#### EXERCISE DATA ####
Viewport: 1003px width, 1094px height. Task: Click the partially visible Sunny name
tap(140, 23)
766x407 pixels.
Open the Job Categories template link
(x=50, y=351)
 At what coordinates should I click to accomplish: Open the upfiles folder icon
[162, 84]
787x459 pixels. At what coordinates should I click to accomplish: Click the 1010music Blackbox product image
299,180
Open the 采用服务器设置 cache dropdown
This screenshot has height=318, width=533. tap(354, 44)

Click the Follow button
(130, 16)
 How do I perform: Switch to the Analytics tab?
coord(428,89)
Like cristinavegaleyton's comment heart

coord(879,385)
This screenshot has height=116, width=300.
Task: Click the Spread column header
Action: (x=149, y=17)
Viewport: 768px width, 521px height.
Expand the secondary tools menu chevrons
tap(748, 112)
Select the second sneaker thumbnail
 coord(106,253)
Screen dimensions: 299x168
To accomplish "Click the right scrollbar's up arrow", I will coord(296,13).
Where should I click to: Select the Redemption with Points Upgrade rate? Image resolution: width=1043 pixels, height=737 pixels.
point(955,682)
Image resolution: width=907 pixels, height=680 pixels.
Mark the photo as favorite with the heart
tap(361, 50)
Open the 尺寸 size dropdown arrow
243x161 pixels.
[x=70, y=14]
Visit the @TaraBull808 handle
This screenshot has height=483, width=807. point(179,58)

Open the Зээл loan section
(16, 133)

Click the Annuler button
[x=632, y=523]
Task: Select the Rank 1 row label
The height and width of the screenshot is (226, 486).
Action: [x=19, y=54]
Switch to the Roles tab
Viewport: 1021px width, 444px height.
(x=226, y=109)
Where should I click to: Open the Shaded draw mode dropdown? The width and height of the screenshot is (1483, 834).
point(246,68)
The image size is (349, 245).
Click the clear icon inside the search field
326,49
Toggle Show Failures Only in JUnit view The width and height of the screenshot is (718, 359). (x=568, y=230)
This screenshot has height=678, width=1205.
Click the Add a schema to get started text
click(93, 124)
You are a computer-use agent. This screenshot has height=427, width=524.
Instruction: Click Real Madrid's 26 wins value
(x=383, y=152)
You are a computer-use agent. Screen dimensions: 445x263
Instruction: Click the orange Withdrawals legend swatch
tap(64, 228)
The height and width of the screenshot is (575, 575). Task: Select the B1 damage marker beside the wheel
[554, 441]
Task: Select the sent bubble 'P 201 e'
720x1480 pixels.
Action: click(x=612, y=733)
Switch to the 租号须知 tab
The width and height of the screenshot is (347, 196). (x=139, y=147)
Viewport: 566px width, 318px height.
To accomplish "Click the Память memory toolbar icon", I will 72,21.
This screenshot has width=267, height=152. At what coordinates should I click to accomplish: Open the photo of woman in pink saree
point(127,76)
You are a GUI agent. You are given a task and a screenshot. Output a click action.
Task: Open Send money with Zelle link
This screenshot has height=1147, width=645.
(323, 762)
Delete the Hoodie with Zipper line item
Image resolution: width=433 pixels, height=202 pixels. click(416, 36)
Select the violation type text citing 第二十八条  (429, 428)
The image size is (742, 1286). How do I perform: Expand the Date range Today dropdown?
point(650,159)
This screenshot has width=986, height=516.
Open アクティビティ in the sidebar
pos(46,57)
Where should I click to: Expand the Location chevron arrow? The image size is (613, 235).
####
▶ EXERCISE GOAL
Of the entries above, repeat exactly the lines from the line with "The image size is (349, 245)." through the line with "You are a computer-use agent. Screen", both of them included.

▶ SOLUTION FOR THIS PROBLEM
The image size is (349, 245).
Click the clear icon inside the search field
326,49
Toggle Show Failures Only in JUnit view The width and height of the screenshot is (718, 359). (x=568, y=230)
This screenshot has height=678, width=1205.
Click the Add a schema to get started text
click(93, 124)
You are a computer-use agent. This screenshot has height=427, width=524.
Instruction: Click Real Madrid's 26 wins value
(x=383, y=152)
You are a computer-use agent. Screen dimensions: 445x263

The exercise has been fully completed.